Fire up the grill, mix up the house special sauce and welcome the warm days.
A good party needs a celebratory glass or two of something fun to drink. There’s a wine or beer available that is a perfect complement for just about anything you can throw on the coals. Chill, sip, enjoy. Repeat.
Beer aficionados are rejoicing over the explosion of interest in craft beers, with a dizzying array of beers to try. Delicious, refreshing beer is also so cost-effective that even the best brews only set you back a couple of bucks. Pretty much every producer turns out some brews especially for summer sipping.
Growlers: A growler is a big glass bottle that looks kind of like a moonshine jug. It holds a half-gallon (64 ounces) of beer. Growlers got their name in the 1800s when people carried beer home from their village brewery in tin pails and the carbon dioxide in the still-fermenting beer made a growling sound. It’s pretty darn cool that you can go to one of Charlotte’s local breweries and fill a growler or two.
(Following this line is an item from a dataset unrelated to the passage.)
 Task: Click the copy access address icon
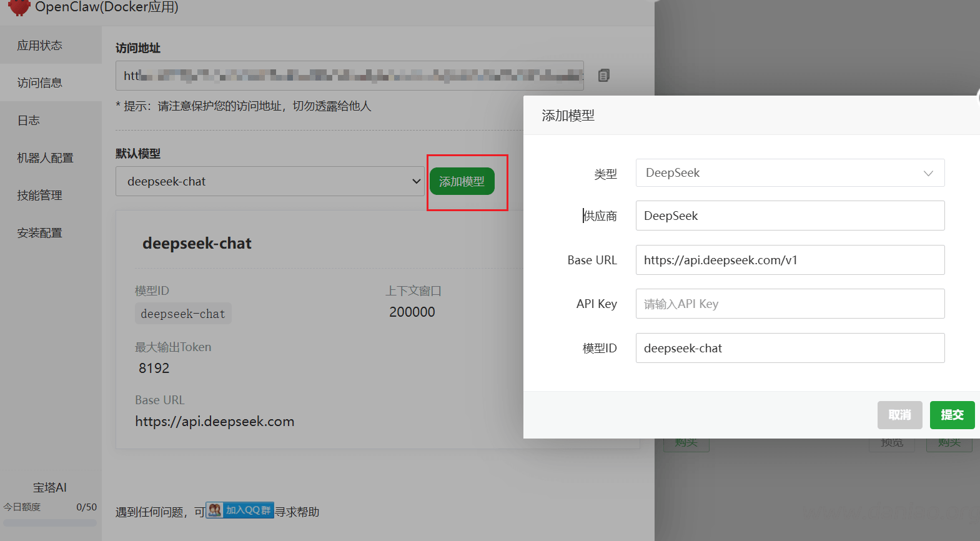coord(603,76)
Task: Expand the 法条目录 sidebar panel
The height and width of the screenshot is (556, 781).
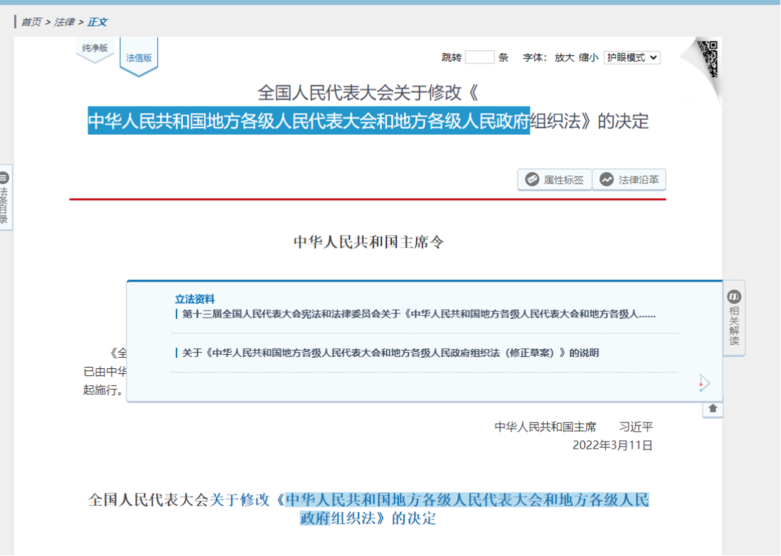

You reuse the growler, bringing it back for refills. To truly eat and drink local, work in a stop at a local establishment to pick up a fresh growler after your trip to the farmers market to pick up grilling supplies.
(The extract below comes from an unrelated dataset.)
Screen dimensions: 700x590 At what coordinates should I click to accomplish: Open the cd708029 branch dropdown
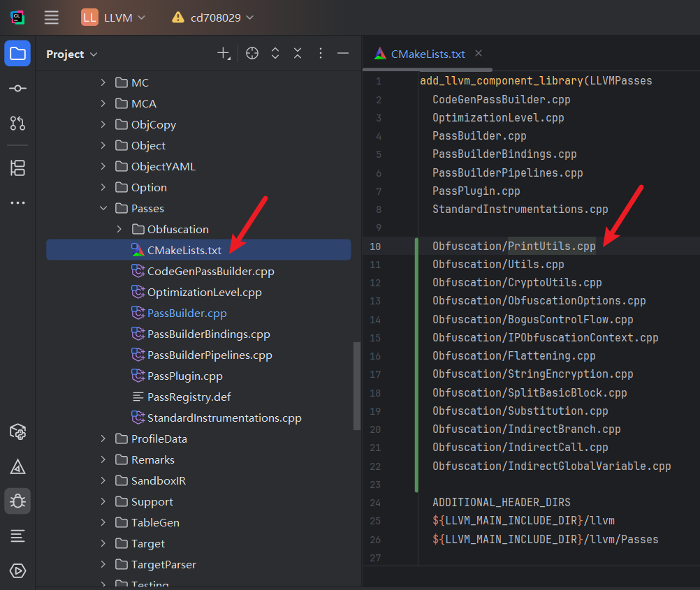[x=213, y=17]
Summertime Ales: These seasonal beers typically have a light, refreshing flavor, with a distinct citrusy note. They are terrific with grilled seafood.
Hefeweizen: An unfiltered wheat beer with some spice and fruit aromatics, this is quite tasty with citrus-marinated chicken or chops. Although it sounds like an odd combination, it’s one of my favorites paired with a simple vegetable pizza done on the grill.
Maibock: A seasonal beer style that is a bit lighter in color than most Bocks, Maibock is often released in May to celebrate the advent of summer. What could be more festive?
IPA: An acronym for India Pale Ale, this is a beer for the beer lover. Hoppy, edgy and clean, it’s terrific with food. Try simmering some brats with sliced Vidalia onions and this beer on the back of the stove all day, finish on the grill, and serve with mustard and a good IPA.
With wines, it’s a no-brainer that something chilled, light and white is perfect for a hot day slaving over the coals. A few favorites are listed below, but don’t overlook a great red wine with the right meal, as well.
Prosecco: An affordable (around $15) sparkler from Italy, this crisp, fruity, effervescent wine is great alone while waiting for the grill to heat up. It’s fun with a few fresh berries dropped into the glass, nice with a splash of fruit juice, and tasty paired with oysters or shrimp hot off the grill.
Sauvignon Blanc or Gruner Veldtline (under $20): Both of these aromatic whites have a racy mouthwatering acidity, and many have a citrus and herbal quality. Do try one of these wines with a big salad. Make sure to use some ripe summer tomatoes – the ones you’ve been craving all winter – and top it with grilled chicken or fish. This is the perfect go-to supper on a warm day.
Chardonnay: You haven’t lived until you’ve had a good-quality, buttery California Chardonnay paired with just-picked corn on the cob charred just a bit on the grill and slathered with butter. Apparently it’s also a great pairing with grilled seafood or grilled chicken as well, but who cares? Just pass another piece of corn.
Rhone-style blends: In the Rhone Valley region of France, a blend of the grape varieties Grenache, Syrah and Mourvedre is a winner. These grapes play so nicely together that you can find this style of blend (called GSM) from lots of other regions. Rich, fruity and oh-so drinkable, they’re just about perfect with a fat burger with all the trimmings. You can find a nice example for about $15.
Zinfandel: For years I heard that Zinfandel was a great choice with sweet-style barbecue sauce glazed ribs. Urban legend? Last year I assembled a number of different sauces and tried different wines with each. Zinfandel was the clear winner for its affinity with a variety of styles of sauce – especially those with a bit of sweetness from ketchup, honey, molasses or brown sugar. Just, yum.